Our cost of cutting household energy use was high - with paybacks in the many years if one looks at the full cost of each item. However, all this was done as part of a renovation and the marginal costs of double versus single glazing, direct drive versus standard a/c's are paid back very fast. There is virtually no wait for payback on roof insulation and cfl's.
Even so, the main items we changed were a/c's and bulbs. We changed all the a/c's though many are used only a few times a year. Had we changed only the ones used every day, and the bulbs, and double glazed the windows only in those rooms the TOTAL cost of those would be recovered every two years, based on the figures above.
The business I run has chopped energy usage per unit by around 50% as well in the last few years; we will make another big cut later this year when we replace an inefficient a/c system.
The point is that for established countries to make swingeing cuts is not hard and does not take much money at all; our problem in India and China is that we are adding people.

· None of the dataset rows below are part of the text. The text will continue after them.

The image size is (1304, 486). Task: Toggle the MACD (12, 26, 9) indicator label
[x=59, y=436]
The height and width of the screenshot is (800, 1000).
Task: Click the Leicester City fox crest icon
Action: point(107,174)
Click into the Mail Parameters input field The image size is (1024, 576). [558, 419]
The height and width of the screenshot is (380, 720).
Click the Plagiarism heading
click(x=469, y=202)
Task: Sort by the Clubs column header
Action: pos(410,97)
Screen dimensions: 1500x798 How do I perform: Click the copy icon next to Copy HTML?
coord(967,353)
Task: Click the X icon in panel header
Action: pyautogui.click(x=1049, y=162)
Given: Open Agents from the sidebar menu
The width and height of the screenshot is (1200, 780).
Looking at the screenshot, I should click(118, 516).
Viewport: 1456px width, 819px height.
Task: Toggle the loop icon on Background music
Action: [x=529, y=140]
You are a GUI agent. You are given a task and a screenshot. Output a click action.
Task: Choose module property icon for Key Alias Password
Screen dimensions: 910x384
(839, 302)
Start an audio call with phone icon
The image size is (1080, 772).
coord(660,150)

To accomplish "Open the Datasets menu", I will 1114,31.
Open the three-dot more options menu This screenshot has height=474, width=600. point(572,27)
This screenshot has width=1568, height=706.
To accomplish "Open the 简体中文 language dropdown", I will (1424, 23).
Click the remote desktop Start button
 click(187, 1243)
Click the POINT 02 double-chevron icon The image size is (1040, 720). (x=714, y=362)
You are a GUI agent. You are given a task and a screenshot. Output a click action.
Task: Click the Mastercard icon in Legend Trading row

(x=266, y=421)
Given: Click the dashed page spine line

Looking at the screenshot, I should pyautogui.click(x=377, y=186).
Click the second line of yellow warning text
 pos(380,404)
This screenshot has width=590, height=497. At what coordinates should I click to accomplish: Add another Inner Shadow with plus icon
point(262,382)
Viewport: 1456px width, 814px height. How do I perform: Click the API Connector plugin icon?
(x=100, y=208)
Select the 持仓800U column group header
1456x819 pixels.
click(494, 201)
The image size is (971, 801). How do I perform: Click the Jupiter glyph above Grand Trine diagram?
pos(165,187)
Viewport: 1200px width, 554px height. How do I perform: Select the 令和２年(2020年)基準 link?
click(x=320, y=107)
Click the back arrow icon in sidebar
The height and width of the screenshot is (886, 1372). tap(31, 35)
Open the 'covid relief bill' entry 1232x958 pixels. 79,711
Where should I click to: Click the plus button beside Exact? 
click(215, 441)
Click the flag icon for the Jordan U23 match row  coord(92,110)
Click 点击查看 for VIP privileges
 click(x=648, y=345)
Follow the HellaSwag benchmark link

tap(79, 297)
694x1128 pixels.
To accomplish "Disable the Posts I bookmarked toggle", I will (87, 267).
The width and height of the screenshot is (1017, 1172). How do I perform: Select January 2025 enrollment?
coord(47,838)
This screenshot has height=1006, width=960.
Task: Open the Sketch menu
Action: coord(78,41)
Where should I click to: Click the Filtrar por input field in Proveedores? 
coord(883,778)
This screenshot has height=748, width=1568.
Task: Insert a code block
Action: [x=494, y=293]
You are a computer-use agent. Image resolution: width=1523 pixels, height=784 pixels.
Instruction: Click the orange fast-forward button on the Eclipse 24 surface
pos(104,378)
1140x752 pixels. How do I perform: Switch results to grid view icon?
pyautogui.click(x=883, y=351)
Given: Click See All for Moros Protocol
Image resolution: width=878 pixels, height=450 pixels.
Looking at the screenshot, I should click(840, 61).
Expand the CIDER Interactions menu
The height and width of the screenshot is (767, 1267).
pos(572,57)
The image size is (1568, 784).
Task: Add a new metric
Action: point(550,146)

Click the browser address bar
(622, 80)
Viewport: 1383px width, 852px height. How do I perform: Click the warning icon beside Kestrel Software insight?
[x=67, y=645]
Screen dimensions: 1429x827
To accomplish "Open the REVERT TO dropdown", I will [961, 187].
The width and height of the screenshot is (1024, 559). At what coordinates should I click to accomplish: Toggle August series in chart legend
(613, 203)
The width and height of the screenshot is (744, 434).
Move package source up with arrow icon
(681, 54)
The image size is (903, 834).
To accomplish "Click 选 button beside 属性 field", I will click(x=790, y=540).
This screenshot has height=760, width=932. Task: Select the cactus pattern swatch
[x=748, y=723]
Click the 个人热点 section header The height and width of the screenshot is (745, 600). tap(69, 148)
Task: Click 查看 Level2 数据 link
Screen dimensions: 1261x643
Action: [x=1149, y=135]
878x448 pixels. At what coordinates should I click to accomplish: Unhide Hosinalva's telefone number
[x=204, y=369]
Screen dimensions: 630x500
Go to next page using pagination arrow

Not all the cuts above cost money. The per unit reduction in the business was a consequence of more modern machines that produce more while they save, and the energy efficiency aspect is a free ride.
In the business, though, it is about lack of money - should I put money into growth or into energy efficiency. For years the answer was growth; now that the system is old enough to cost production downtime when it fails the answer changes. I could replace the old system with a similar one and it would cost less than an energy efficient system, and that is what a lot of people will do.
The quickest way to meet all our goals is to implement really high energy standards for everything in every country. Why phase in the end of the incandescent bulb? Do it now. Why allow inefficient compressors to be sold? Why allow single glazed windows to be installed?
All this inefficiency is defended in the name of choice. It is a false choice that forces consumers to buy what is against their long term interests to safeguard the short term profits of business.